Moeten de juridische ouders toestemmen in de adoptie?
Het principe is dat zowel bij gewone als volle adoptie van een minderjarige de toestemming van beide juridische ouders vereist is (art. 348-3 oud BW).
Als een kind slechts 1 juridische ouder heeft (m.a.w. er staat slechts 1 naam op de geboorteakte van het kind), dan dient enkel deze ouder in de adoptie toe te stemmen (art. 348-3 oud BW).
Maar wat als de juridische ouder geen toestemming kan geven?
Als een van de juridische ouders vermoedelijk afwezig is, geen gekende verblijfplaats heeft, in de onmogelijkheid verkeert om zijn wil te kennen te geven of wilsonbekwaam is, dan is de toestemming van de andere voldoende (art. 348-3 oud BW).

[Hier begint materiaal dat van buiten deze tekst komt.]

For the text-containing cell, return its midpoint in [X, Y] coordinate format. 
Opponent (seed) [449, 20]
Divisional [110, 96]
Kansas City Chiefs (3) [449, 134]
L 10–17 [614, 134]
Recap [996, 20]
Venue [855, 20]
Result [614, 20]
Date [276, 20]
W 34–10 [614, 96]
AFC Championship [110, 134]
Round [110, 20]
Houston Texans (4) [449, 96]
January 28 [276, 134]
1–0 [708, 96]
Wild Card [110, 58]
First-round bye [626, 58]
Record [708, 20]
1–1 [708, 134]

Als er geen juridische ouders zijn of als zij of de enige ouder ten aanzien van wie de afstamming vaststaat, overleden zijn, vermoedelijk afwezig zijn, geen gekende verblijfplaats hebben of in de onmogelijkheid verkeren om hun wil te kennen te geven of wilsonbekwaam zijn, dan wordt de toestemming door de voogd gegeven (art. 348-5 oud BW).
In geval van adoptie door de voogd, wordt de toestemming door de toeziende voogd gegeven (art. 348-5 oud BW).
Wat als de juridische ouder geen toestemming wil geven?
Als de persoon die in de adoptie moet toestemmen weigert dit te doen, kan de familierechtbank de adoptie toch uitspreken wanneer zij van oordeel is dat de toestemming op onverantwoorde wijze is geweigerd, rekening houdend met het belang van het kind.
Wanneer het echter de juridische ouder is die weigert, dan kan de familierechtbank deze weigering enkel naast zich neerleggen en de adoptie toch uitspreken wanneer uit een grondig maatschappelijk onderzoek blijkt dat die persoon zich niet meer om het kind heeft bekommerd of de gezondheid, veiligheid of zedelijkheid van het kind in gevaar heeft gebracht.
TENZIJ het gaat om een nieuwe adoptie of een zogenaamde 'stiefouderadoptie'. In dat geval kan de familierechtbank de adoptie toch uitspreken zonder dat er een grondig maatschappelijk onderzoek heeft plaatsgevonden waaruit gebleken is dat de persoon zich niet meer om het kind heeft bekommerd of de gezondheid, veiligheid of zedelijkheid van het kind in gevaar heeft gebracht (art. 348-11 oud BW).
Conclusie
Concluderend kan er dus gesteld worden dat de toestemming van de juridische ouder(s) vereist is, maar dat er hierop uitzonderingen zijn waarover de familierechtbank beslist bij het behandelen van het verzoekschrift.
In de voorbereidingscursus voor kandidaat-adoptanten die een gekend kind willen adopteren, komt het aspect 'toestemming in adoptie' uitgebreid aan bod.